Bakanlığın Türkiye genelinde, çok önemli çalışmalar yapmaya başladığını belirten Ersoy, “İstanbul’dan başlayacak olursak Galata ve Kız Kulesi’nin tekrar restore edilmesi ve ziyarete açılması. Yine açmış olduğumuz müzeler. Özellikle Ayasofya’da önümüzdeki ay açacağımız ve Efes Antik Kenti’nde önümüzdeki ay açacağımız dijital müzeler. Dijital müzelerin Türkiye geneline yayılması başka bir çalışma. 3-4 yıl önce başlattığımız bir çalışma var. Patara Antik Kenti’nin yeniden ihyasına ve restorasyonu, tekrar cazibe noktası haline gelmesi için. Çok başarılı bir sonuç aldığımız için geçen sene benzer bir çalışmayı Phaselis, Olympos koyu ve Side Antik Kenti’nden başlattık. Özellikle turizm şehir merkezinde olan antik şehirlerin, ören yerlerinin yeniden ihyası ve restorasyonu için bakanlık olarak çok yoğun bir şekilde çalışma yapıyoruz. Bu sayede de hem turistlerin otellerin dışına çıkmasını hem de geç saatlere kadar veya sezon dışı dediğimiz, deniz, kum ve güneşin ön planda olmadığı dönemlerde de bölgeyi ziyaret etmesini sağlıyoruz” dedi.

“713 sayısı hem Türkiye hem de dünya için bir rekordur”

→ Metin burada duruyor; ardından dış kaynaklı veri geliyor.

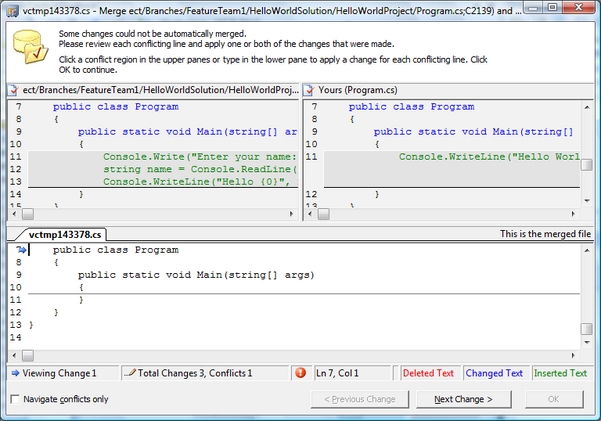Click the application icon in the title bar
This screenshot has width=601, height=421.
11,10
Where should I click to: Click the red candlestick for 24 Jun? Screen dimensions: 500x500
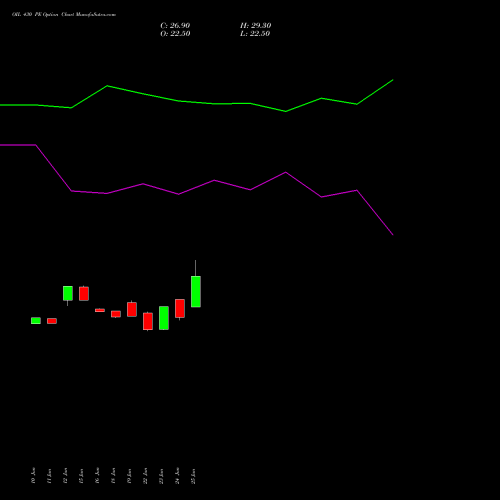(x=180, y=308)
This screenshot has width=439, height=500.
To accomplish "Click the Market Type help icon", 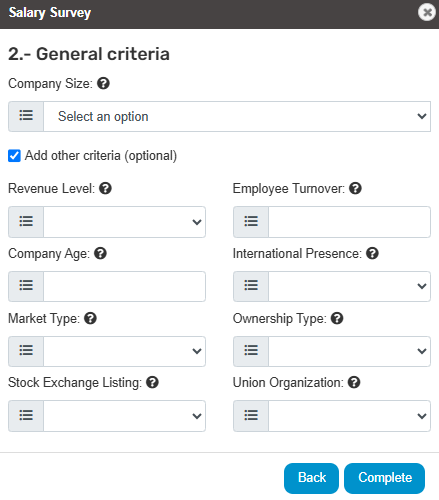I will click(90, 318).
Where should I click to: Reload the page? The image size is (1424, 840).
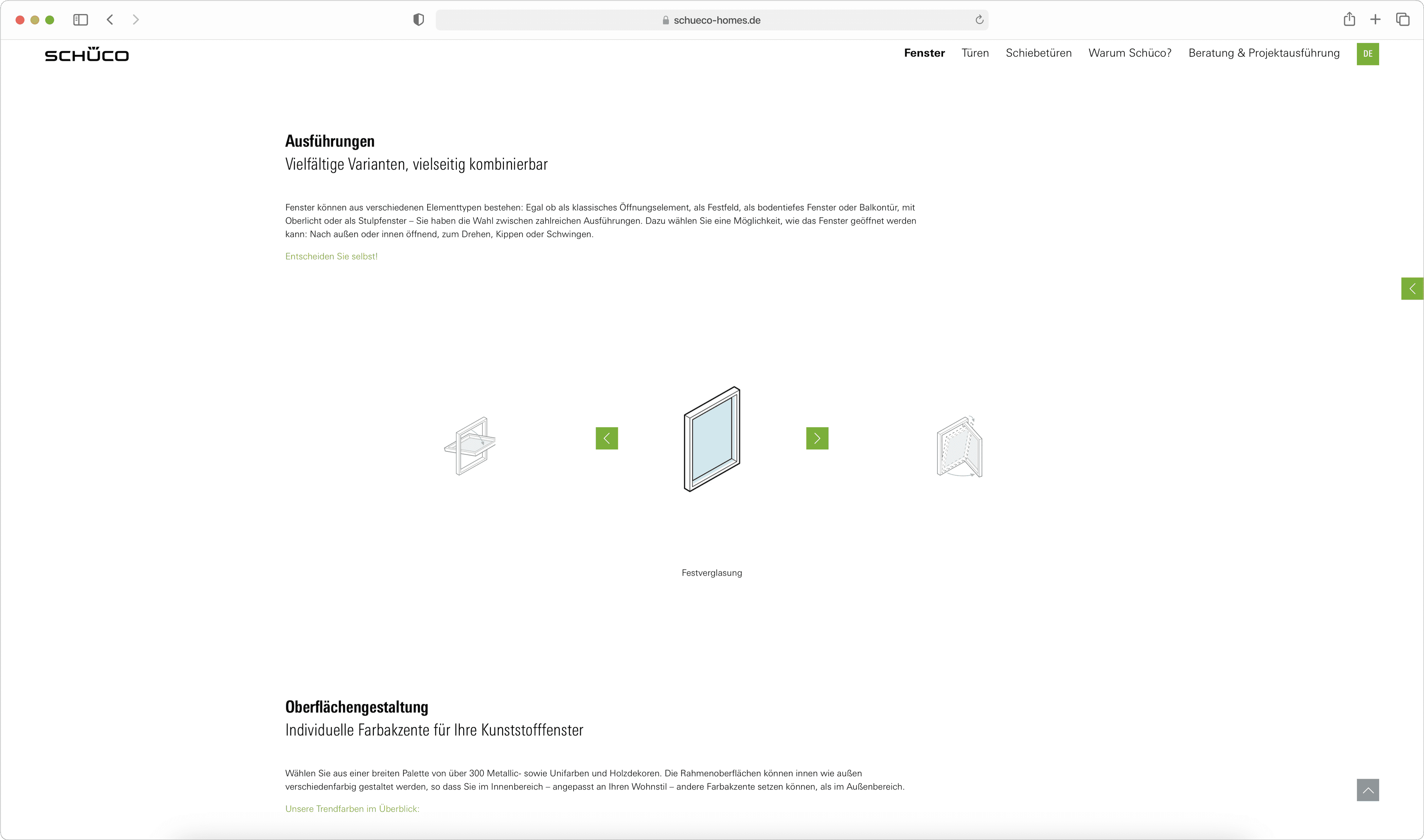(x=979, y=20)
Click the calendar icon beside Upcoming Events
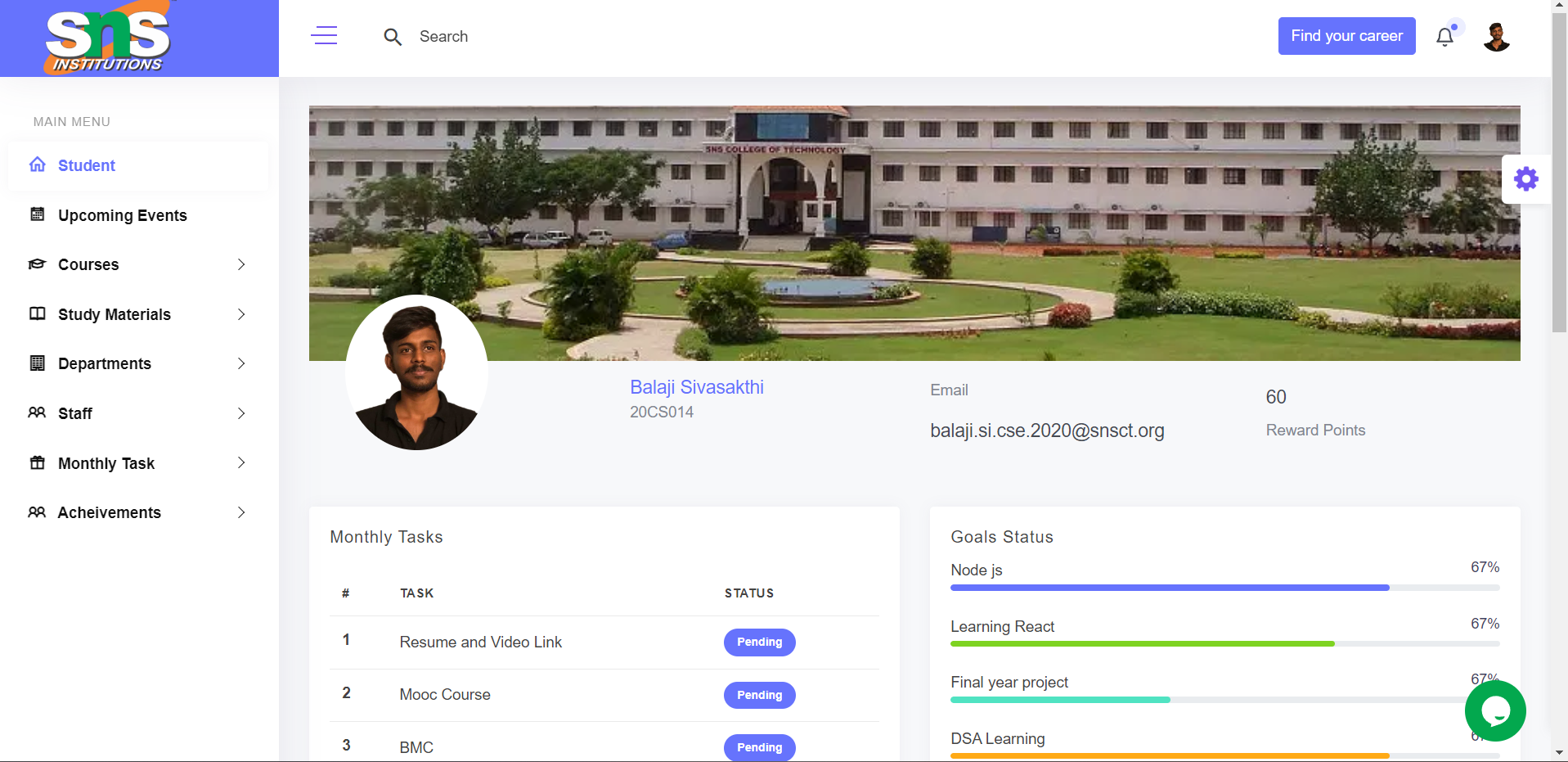Screen dimensions: 1568x762 [37, 214]
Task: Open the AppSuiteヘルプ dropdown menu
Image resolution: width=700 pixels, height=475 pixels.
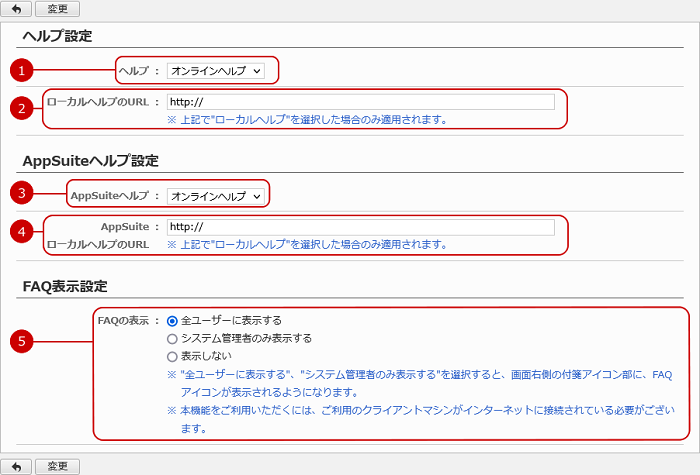Action: [x=216, y=196]
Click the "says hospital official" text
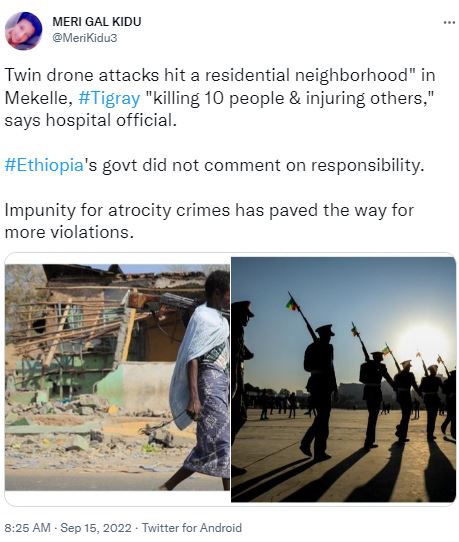This screenshot has width=459, height=542. click(x=91, y=121)
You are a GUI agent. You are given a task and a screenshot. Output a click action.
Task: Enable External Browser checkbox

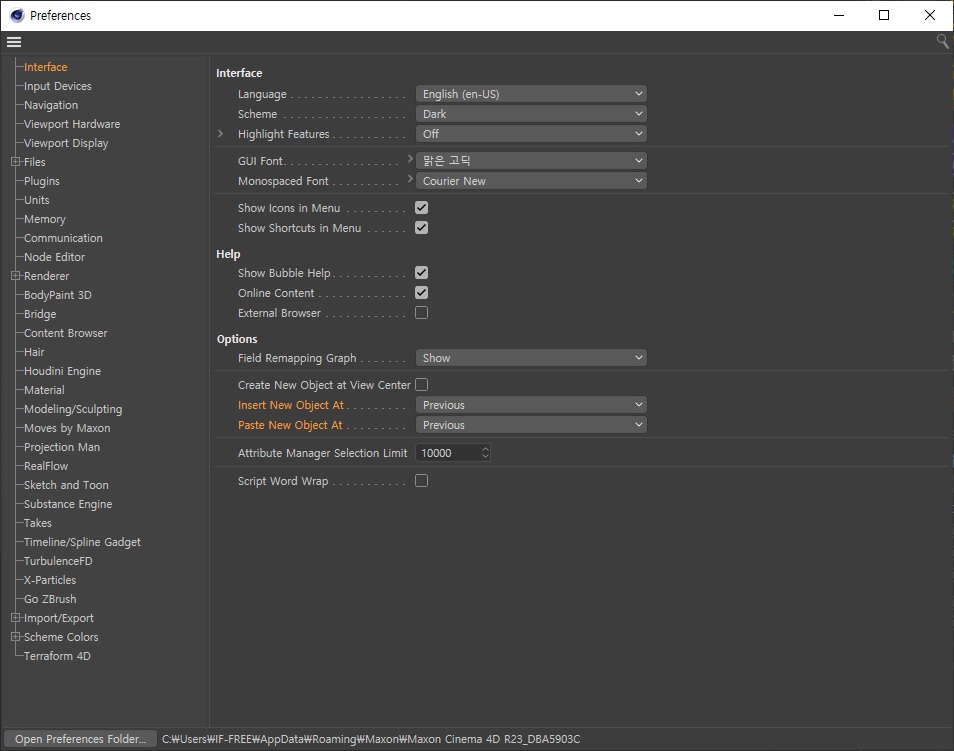click(x=421, y=313)
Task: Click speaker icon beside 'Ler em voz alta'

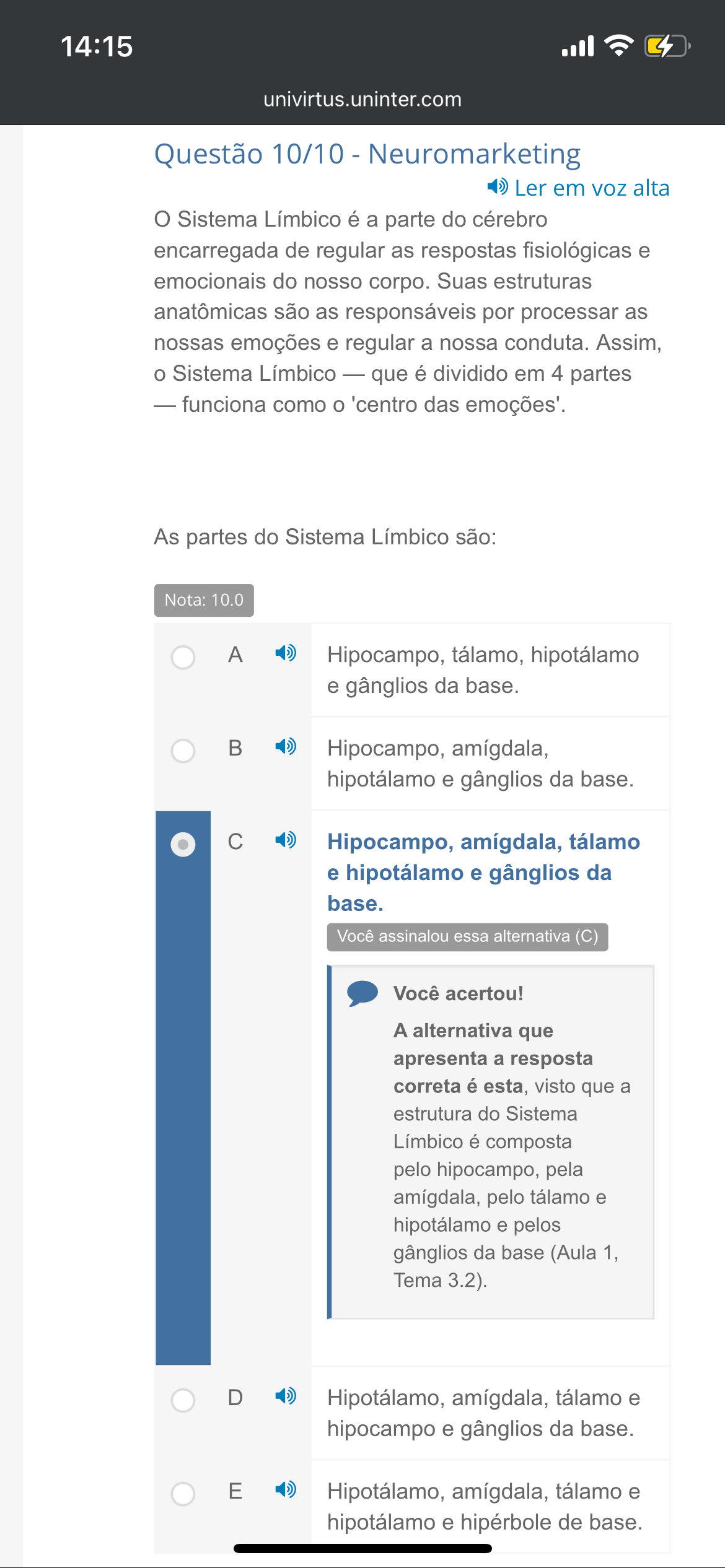Action: 497,186
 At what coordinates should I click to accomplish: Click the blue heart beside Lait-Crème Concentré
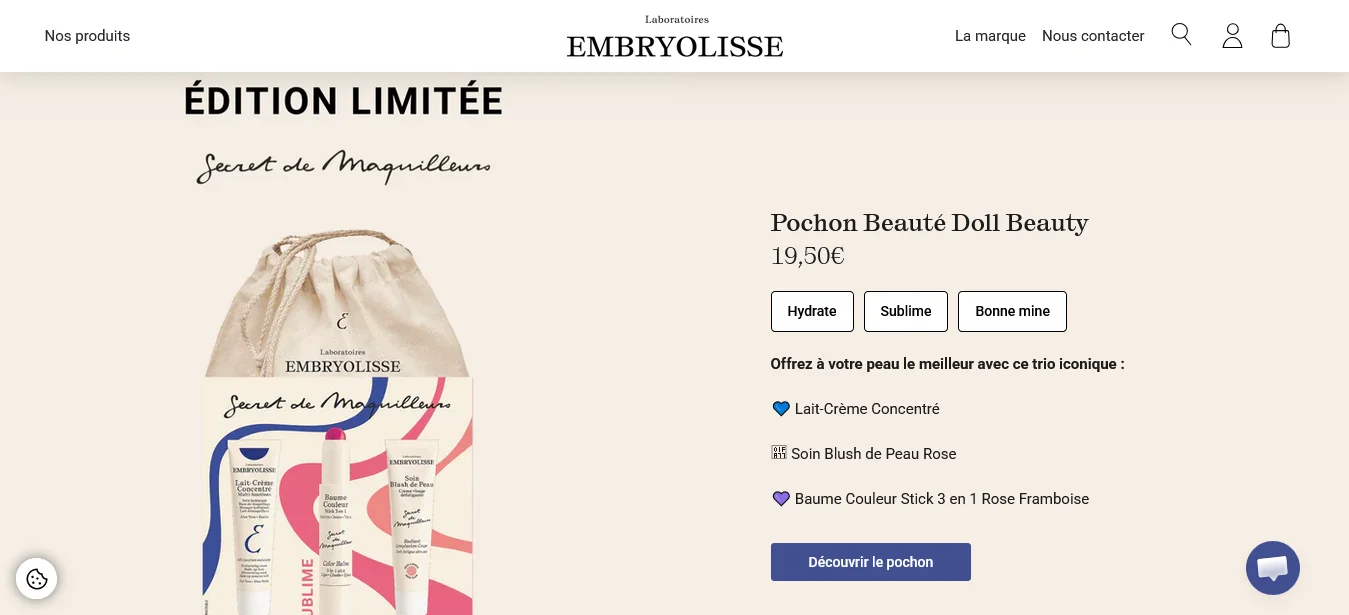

Türkiye genelinde geçen sene 713 noktada hem kazı çalışmaları hem de arkeolojik çalışma yaptıklarını belirten Bakan Ersoy, “713 sayısı hem Türkiye hem de dünya için bir rekordur. Dünyada hiçbir ülke bu sayıda kazı ve arkeolojik araştırmayı bir yıl içinde yapabilecek kapasiteye sahip değil. Ülke ve bakanlık olarak bu kapasiteye ulaştık. Hem de bu kadar yoğun bir kazı ve arkeolojik kazı çalışmasını gerçekleştiriyoruz. Yine 4 yıl önce başlattığımız bir çalışma sayesinde kazı başkanlıklarının çalışma sürelerini bütün yıla yaydık. Önceden biliyorsunuz 45-60 gün civarında kazı çalışmaları gerçekleşiyor, sonra da ara veriliyordu. O da çok yavaş ilerleme sağlıyordu. 4 yıl önce başlattığımız çalışma sayesinde 12 aylık destek programlarıyla bütün kazı başkanlıklarımızı aşamalı bir şekilde dahil ettik” diye konuştu.